*What you are asked to do:* Every entry needs to be repeated exactly, with nothing left out.

^^^^

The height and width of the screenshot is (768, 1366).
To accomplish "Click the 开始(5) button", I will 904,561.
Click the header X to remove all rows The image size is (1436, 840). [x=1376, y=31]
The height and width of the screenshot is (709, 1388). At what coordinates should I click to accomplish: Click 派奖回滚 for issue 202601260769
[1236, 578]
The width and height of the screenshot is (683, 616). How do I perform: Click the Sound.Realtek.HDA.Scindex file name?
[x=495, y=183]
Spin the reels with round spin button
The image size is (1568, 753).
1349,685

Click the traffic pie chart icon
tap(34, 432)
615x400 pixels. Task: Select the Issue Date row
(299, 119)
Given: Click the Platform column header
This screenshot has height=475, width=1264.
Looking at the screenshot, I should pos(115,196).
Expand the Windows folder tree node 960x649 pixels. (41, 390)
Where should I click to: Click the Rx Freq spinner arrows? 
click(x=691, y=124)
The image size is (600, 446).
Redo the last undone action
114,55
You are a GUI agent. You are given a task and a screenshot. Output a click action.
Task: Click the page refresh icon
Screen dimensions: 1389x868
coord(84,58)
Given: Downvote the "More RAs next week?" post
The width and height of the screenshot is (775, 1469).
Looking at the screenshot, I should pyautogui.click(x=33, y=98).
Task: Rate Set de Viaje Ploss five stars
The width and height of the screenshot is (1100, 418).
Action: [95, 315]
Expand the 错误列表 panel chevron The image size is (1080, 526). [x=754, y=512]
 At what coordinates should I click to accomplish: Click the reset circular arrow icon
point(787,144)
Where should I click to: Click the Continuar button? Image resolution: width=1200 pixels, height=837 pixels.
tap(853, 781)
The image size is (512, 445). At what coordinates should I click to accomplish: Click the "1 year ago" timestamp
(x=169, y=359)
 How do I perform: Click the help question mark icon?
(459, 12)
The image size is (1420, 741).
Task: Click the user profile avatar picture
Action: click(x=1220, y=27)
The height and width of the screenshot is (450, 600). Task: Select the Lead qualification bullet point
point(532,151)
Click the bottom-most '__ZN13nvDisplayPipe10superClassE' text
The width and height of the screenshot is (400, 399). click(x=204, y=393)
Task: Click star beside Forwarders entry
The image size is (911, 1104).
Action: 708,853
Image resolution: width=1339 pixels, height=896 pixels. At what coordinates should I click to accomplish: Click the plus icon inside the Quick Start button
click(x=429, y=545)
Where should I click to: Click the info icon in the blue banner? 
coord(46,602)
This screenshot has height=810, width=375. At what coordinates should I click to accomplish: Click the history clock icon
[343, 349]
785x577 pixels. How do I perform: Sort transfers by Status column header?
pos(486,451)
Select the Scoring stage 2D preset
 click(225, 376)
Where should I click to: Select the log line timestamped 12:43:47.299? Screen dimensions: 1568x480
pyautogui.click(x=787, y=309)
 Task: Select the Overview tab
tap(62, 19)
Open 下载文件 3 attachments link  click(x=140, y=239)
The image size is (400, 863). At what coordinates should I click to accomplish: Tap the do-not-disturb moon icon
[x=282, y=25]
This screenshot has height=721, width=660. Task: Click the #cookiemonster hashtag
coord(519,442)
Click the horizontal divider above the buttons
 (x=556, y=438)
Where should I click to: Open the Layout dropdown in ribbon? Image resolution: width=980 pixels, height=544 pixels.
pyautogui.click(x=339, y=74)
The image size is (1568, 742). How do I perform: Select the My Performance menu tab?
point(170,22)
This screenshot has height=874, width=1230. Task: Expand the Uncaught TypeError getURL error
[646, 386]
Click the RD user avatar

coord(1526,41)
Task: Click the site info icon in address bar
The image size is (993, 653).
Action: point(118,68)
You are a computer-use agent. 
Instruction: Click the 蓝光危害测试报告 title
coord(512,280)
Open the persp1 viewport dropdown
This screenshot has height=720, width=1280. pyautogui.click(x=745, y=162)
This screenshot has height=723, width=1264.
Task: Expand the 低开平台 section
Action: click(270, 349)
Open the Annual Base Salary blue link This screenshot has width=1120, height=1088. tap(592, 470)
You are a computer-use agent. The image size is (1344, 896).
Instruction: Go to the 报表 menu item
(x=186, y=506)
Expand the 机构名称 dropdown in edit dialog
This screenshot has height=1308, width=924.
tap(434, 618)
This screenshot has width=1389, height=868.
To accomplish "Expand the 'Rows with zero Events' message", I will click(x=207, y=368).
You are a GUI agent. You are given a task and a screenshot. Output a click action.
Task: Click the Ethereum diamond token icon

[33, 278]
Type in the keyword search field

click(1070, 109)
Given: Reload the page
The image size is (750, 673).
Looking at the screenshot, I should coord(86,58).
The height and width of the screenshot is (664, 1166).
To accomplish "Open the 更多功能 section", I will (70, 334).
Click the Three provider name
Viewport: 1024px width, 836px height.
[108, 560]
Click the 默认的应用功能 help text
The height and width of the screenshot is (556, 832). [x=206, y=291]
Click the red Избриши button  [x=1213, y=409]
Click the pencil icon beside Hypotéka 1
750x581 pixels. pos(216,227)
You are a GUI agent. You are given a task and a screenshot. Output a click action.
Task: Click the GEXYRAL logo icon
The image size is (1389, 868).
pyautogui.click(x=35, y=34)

^^^^

*Exercise answer:*
The height and width of the screenshot is (768, 1366).
To accomplish "Click the 开始(5) button", I will 904,561.
Click the header X to remove all rows The image size is (1436, 840). [x=1376, y=31]
The height and width of the screenshot is (709, 1388). At what coordinates should I click to accomplish: Click 派奖回滚 for issue 202601260769
[1236, 578]
The width and height of the screenshot is (683, 616). How do I perform: Click the Sound.Realtek.HDA.Scindex file name?
[x=495, y=183]
Spin the reels with round spin button
The image size is (1568, 753).
1349,685

Click the traffic pie chart icon
tap(34, 432)
615x400 pixels. Task: Select the Issue Date row
(299, 119)
Given: Click the Platform column header
This screenshot has height=475, width=1264.
Looking at the screenshot, I should pos(115,196).
Expand the Windows folder tree node 960x649 pixels. (41, 390)
Where should I click to: Click the Rx Freq spinner arrows? 
click(x=691, y=124)
The image size is (600, 446).
Redo the last undone action
114,55
You are a GUI agent. You are given a task and a screenshot. Output a click action.
Task: Click the page refresh icon
Screen dimensions: 1389x868
coord(84,58)
Given: Downvote the "More RAs next week?" post
The width and height of the screenshot is (775, 1469).
Looking at the screenshot, I should pyautogui.click(x=33, y=98).
Task: Rate Set de Viaje Ploss five stars
The width and height of the screenshot is (1100, 418).
Action: [95, 315]
Expand the 错误列表 panel chevron The image size is (1080, 526). [x=754, y=512]
 At what coordinates should I click to accomplish: Click the reset circular arrow icon
point(787,144)
Where should I click to: Click the Continuar button? Image resolution: width=1200 pixels, height=837 pixels.
tap(853, 781)
The image size is (512, 445). At what coordinates should I click to accomplish: Click the "1 year ago" timestamp
(x=169, y=359)
 How do I perform: Click the help question mark icon?
(459, 12)
The image size is (1420, 741).
Task: Click the user profile avatar picture
Action: click(x=1220, y=27)
The height and width of the screenshot is (450, 600). Task: Select the Lead qualification bullet point
point(532,151)
Click the bottom-most '__ZN13nvDisplayPipe10superClassE' text
The width and height of the screenshot is (400, 399). click(x=204, y=393)
Task: Click star beside Forwarders entry
The image size is (911, 1104).
Action: 708,853
Image resolution: width=1339 pixels, height=896 pixels. At what coordinates should I click to accomplish: Click the plus icon inside the Quick Start button
click(x=429, y=545)
Where should I click to: Click the info icon in the blue banner? 
coord(46,602)
This screenshot has height=810, width=375. At what coordinates should I click to accomplish: Click the history clock icon
[343, 349]
785x577 pixels. How do I perform: Sort transfers by Status column header?
pos(486,451)
Select the Scoring stage 2D preset
 click(225, 376)
Where should I click to: Select the log line timestamped 12:43:47.299? Screen dimensions: 1568x480
pyautogui.click(x=787, y=309)
 Task: Select the Overview tab
tap(62, 19)
Open 下载文件 3 attachments link  click(x=140, y=239)
The image size is (400, 863). At what coordinates should I click to accomplish: Tap the do-not-disturb moon icon
[x=282, y=25]
This screenshot has height=721, width=660. Task: Click the #cookiemonster hashtag
coord(519,442)
Click the horizontal divider above the buttons
 (x=556, y=438)
Where should I click to: Open the Layout dropdown in ribbon? Image resolution: width=980 pixels, height=544 pixels.
pyautogui.click(x=339, y=74)
The image size is (1568, 742). How do I perform: Select the My Performance menu tab?
point(170,22)
This screenshot has height=874, width=1230. Task: Expand the Uncaught TypeError getURL error
[646, 386]
Click the RD user avatar

coord(1526,41)
Task: Click the site info icon in address bar
The image size is (993, 653).
Action: point(118,68)
You are a computer-use agent. 
Instruction: Click the 蓝光危害测试报告 title
coord(512,280)
Open the persp1 viewport dropdown
This screenshot has height=720, width=1280. pyautogui.click(x=745, y=162)
This screenshot has height=723, width=1264.
Task: Expand the 低开平台 section
Action: click(270, 349)
Open the Annual Base Salary blue link This screenshot has width=1120, height=1088. tap(592, 470)
You are a computer-use agent. The image size is (1344, 896).
Instruction: Go to the 报表 menu item
(x=186, y=506)
Expand the 机构名称 dropdown in edit dialog
This screenshot has height=1308, width=924.
tap(434, 618)
This screenshot has width=1389, height=868.
To accomplish "Expand the 'Rows with zero Events' message", I will click(x=207, y=368).
You are a GUI agent. You are given a task and a screenshot. Output a click action.
Task: Click the Ethereum diamond token icon

[33, 278]
Type in the keyword search field

click(1070, 109)
Given: Reload the page
The image size is (750, 673).
Looking at the screenshot, I should coord(86,58).
The height and width of the screenshot is (664, 1166).
To accomplish "Open the 更多功能 section", I will (70, 334).
Click the Three provider name
Viewport: 1024px width, 836px height.
[108, 560]
Click the 默认的应用功能 help text
The height and width of the screenshot is (556, 832). [x=206, y=291]
Click the red Избриши button  [x=1213, y=409]
Click the pencil icon beside Hypotéka 1
750x581 pixels. pos(216,227)
You are a GUI agent. You are given a task and a screenshot. Output a click action.
Task: Click the GEXYRAL logo icon
The image size is (1389, 868).
pyautogui.click(x=35, y=34)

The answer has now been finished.